[Dataset items]
====================

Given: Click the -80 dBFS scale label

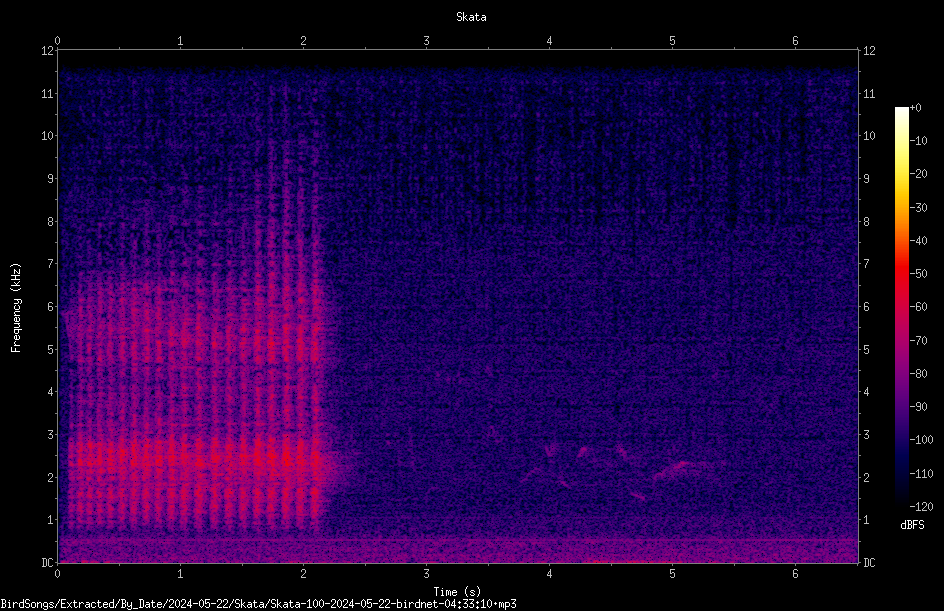Looking at the screenshot, I should tap(918, 373).
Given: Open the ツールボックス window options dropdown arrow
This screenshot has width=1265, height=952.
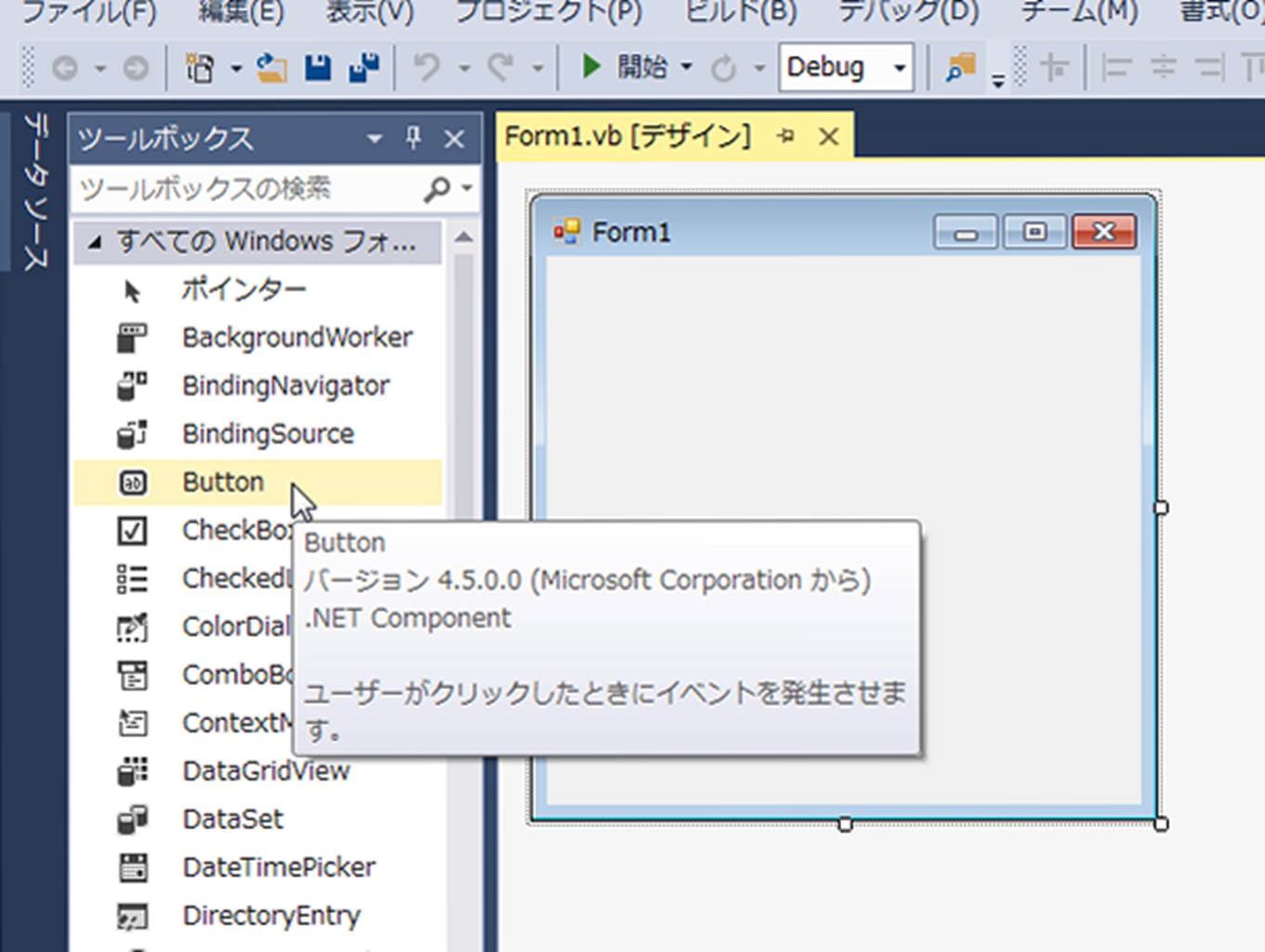Looking at the screenshot, I should [x=375, y=139].
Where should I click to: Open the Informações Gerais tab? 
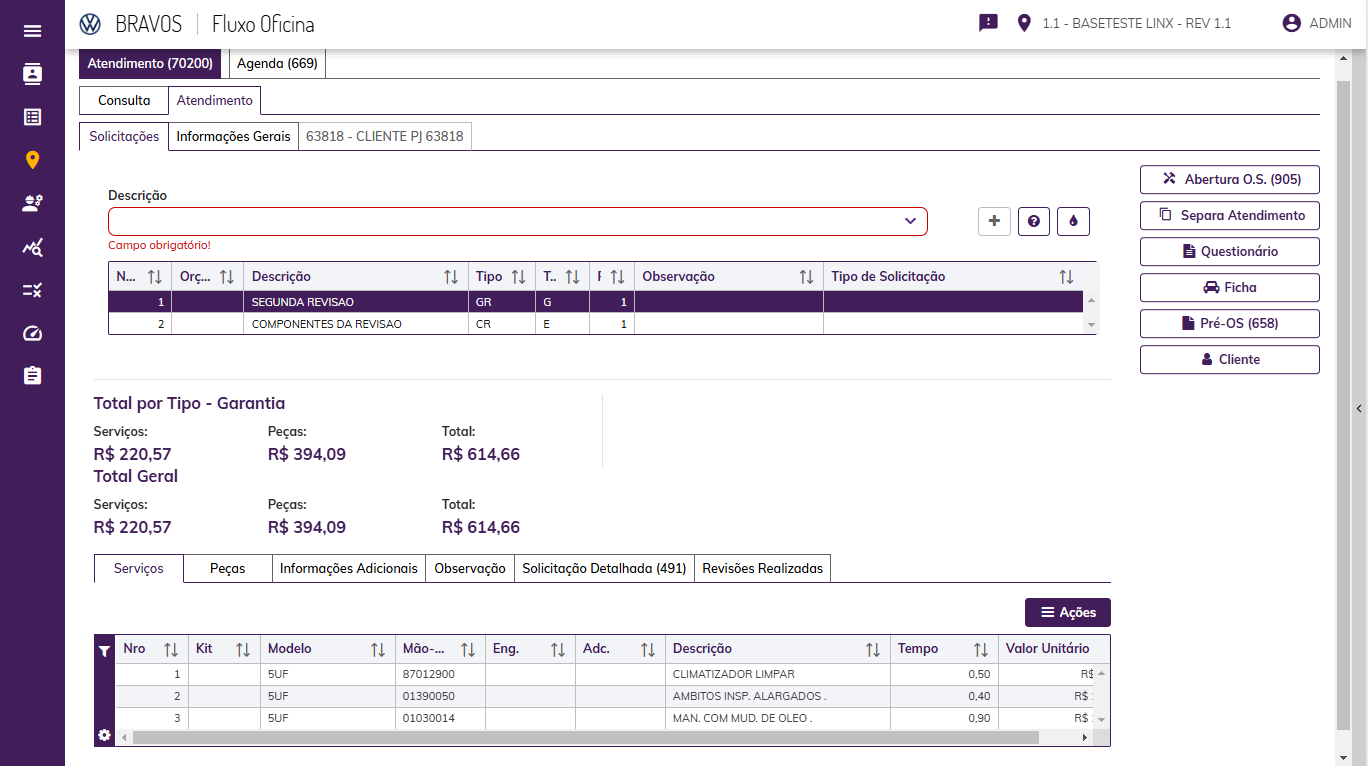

====================

**Exercise goal**
Across the records above, return every line that contains the word "Open".

**Written solution**
Given: Open the ツールボックス window options dropdown arrow
Where should I click to: Open the Informações Gerais tab? 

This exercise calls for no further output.